=== Section Start ===

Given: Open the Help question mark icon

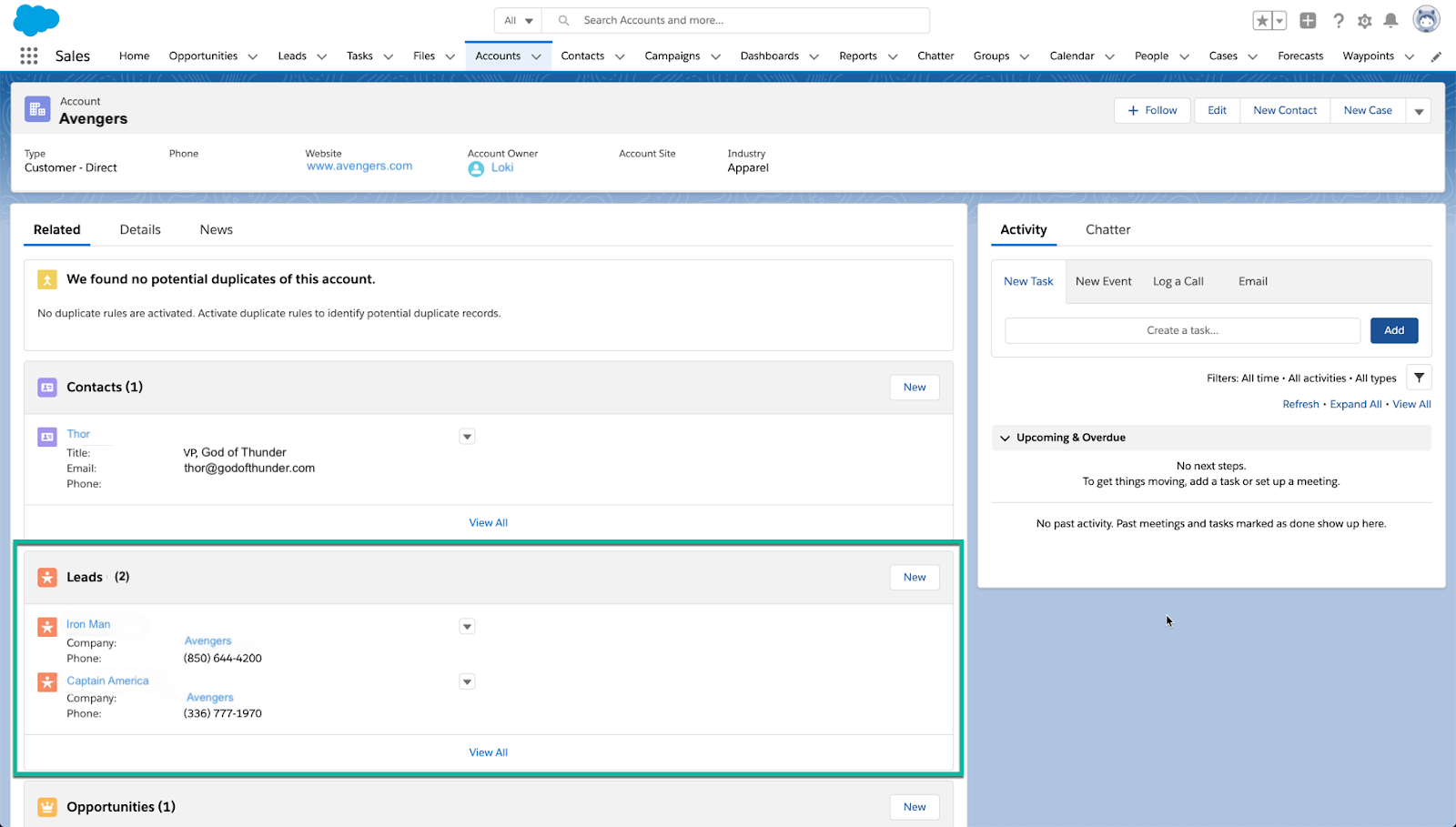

=== Section End ===
=== Section Start ===

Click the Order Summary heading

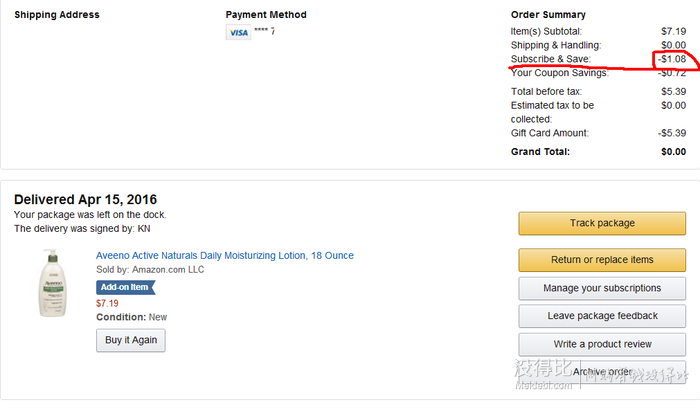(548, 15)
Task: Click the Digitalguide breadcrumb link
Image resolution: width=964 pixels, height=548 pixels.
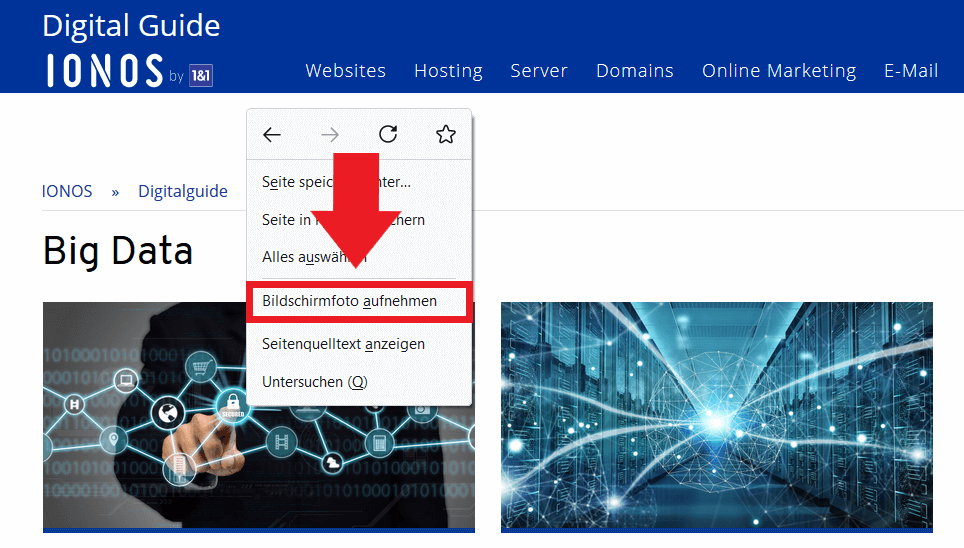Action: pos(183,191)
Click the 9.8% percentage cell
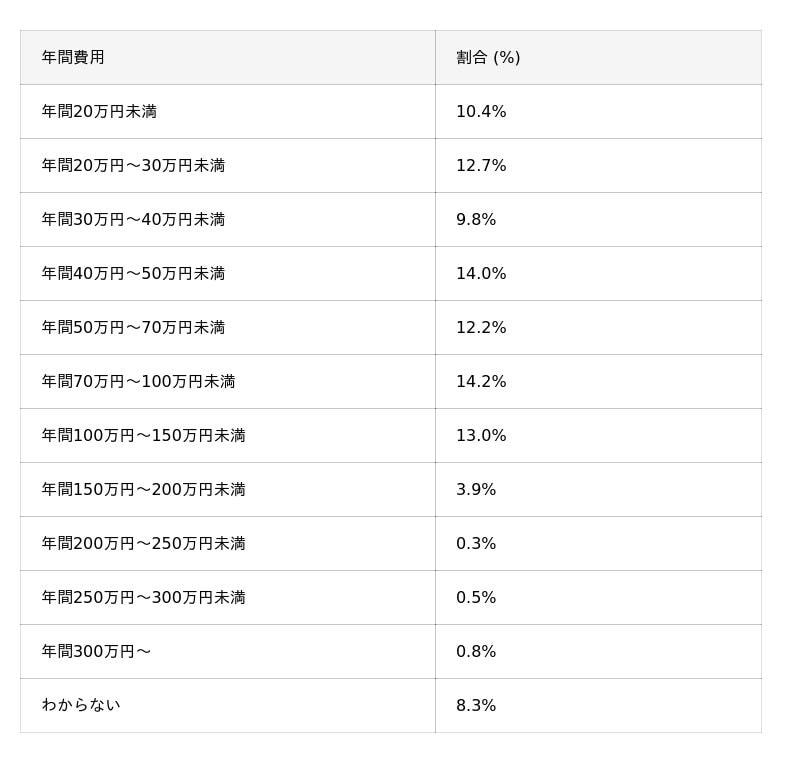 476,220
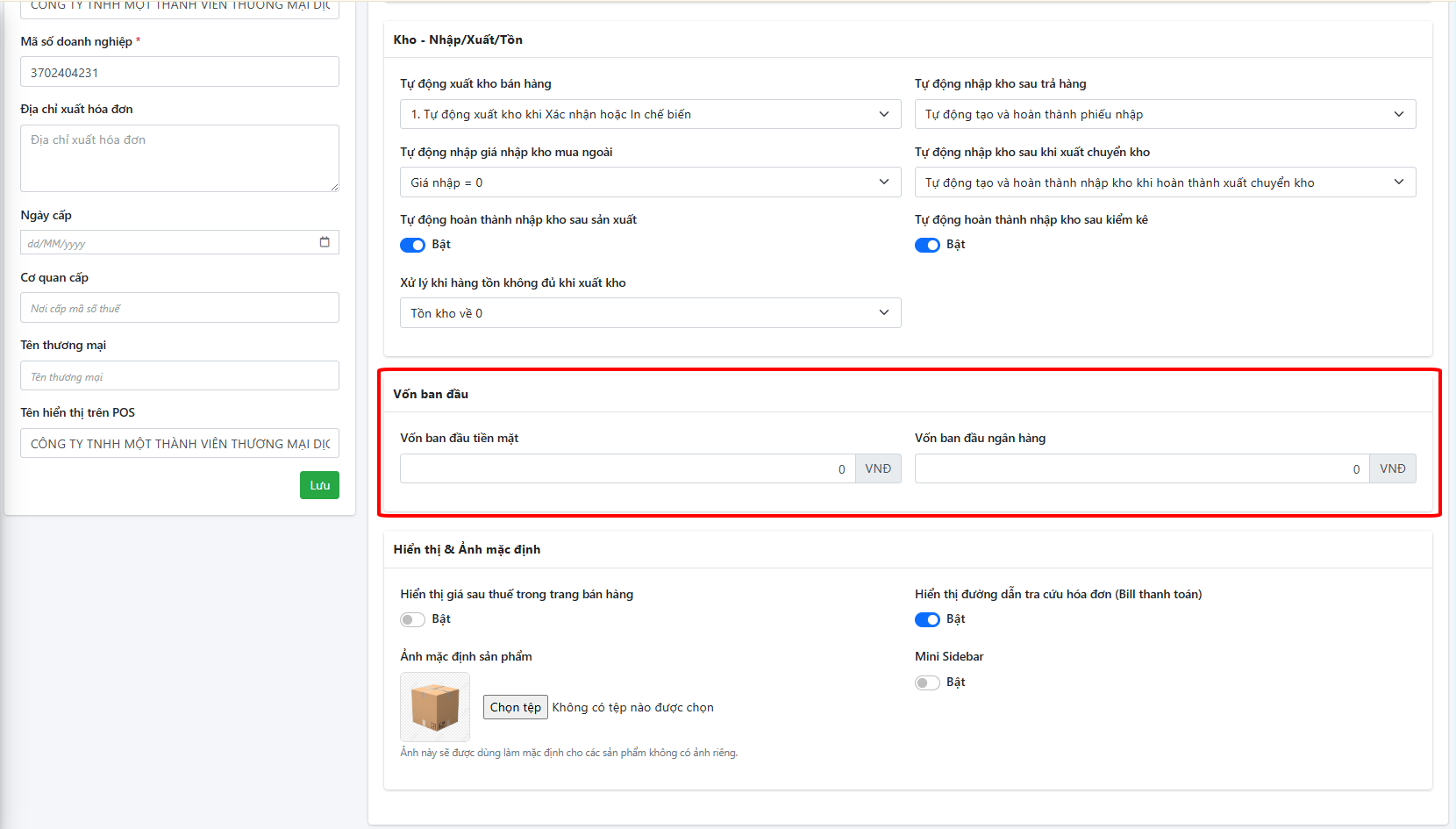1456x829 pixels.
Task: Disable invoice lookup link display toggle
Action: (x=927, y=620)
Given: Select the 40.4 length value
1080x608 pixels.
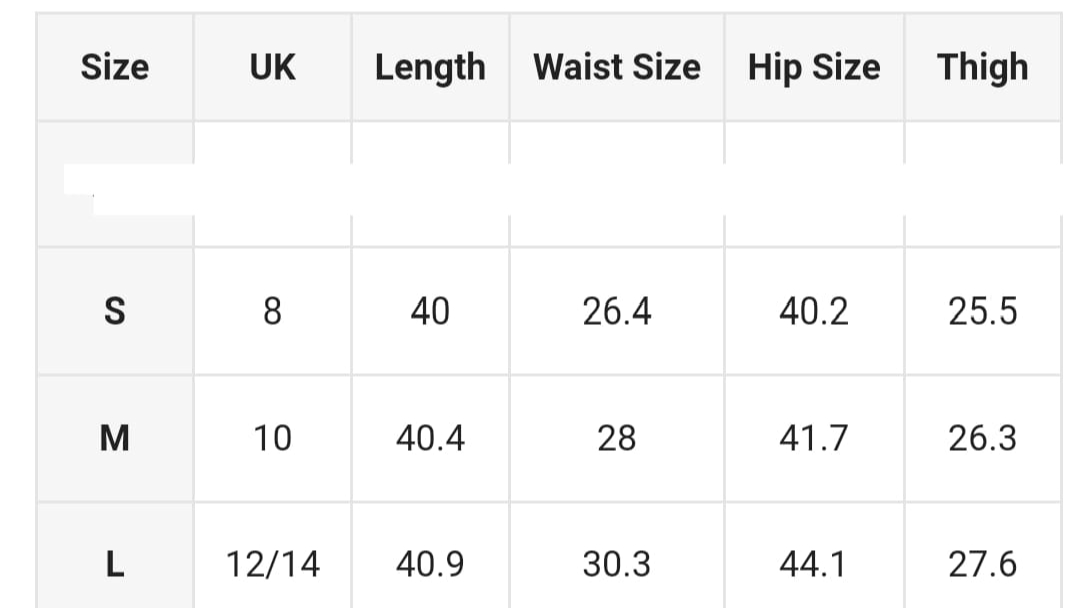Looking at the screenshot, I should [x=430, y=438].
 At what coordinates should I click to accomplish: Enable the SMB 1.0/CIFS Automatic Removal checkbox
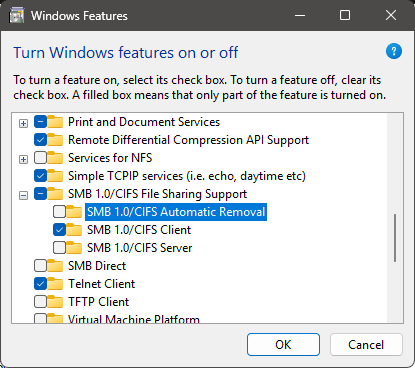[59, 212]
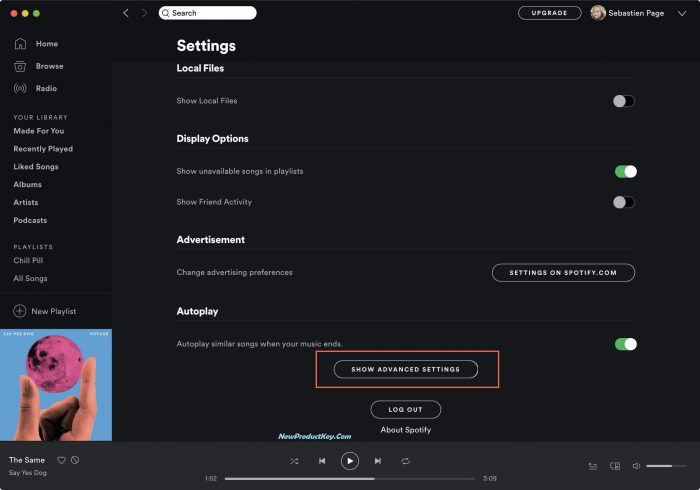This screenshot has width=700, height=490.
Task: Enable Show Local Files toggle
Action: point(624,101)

=== Section End ===

## Action item
Return a copy of each line in the records above that has "Given" in it.

## Written answer
Given: Open the Help question mark icon
Given: Select the 40.4 length value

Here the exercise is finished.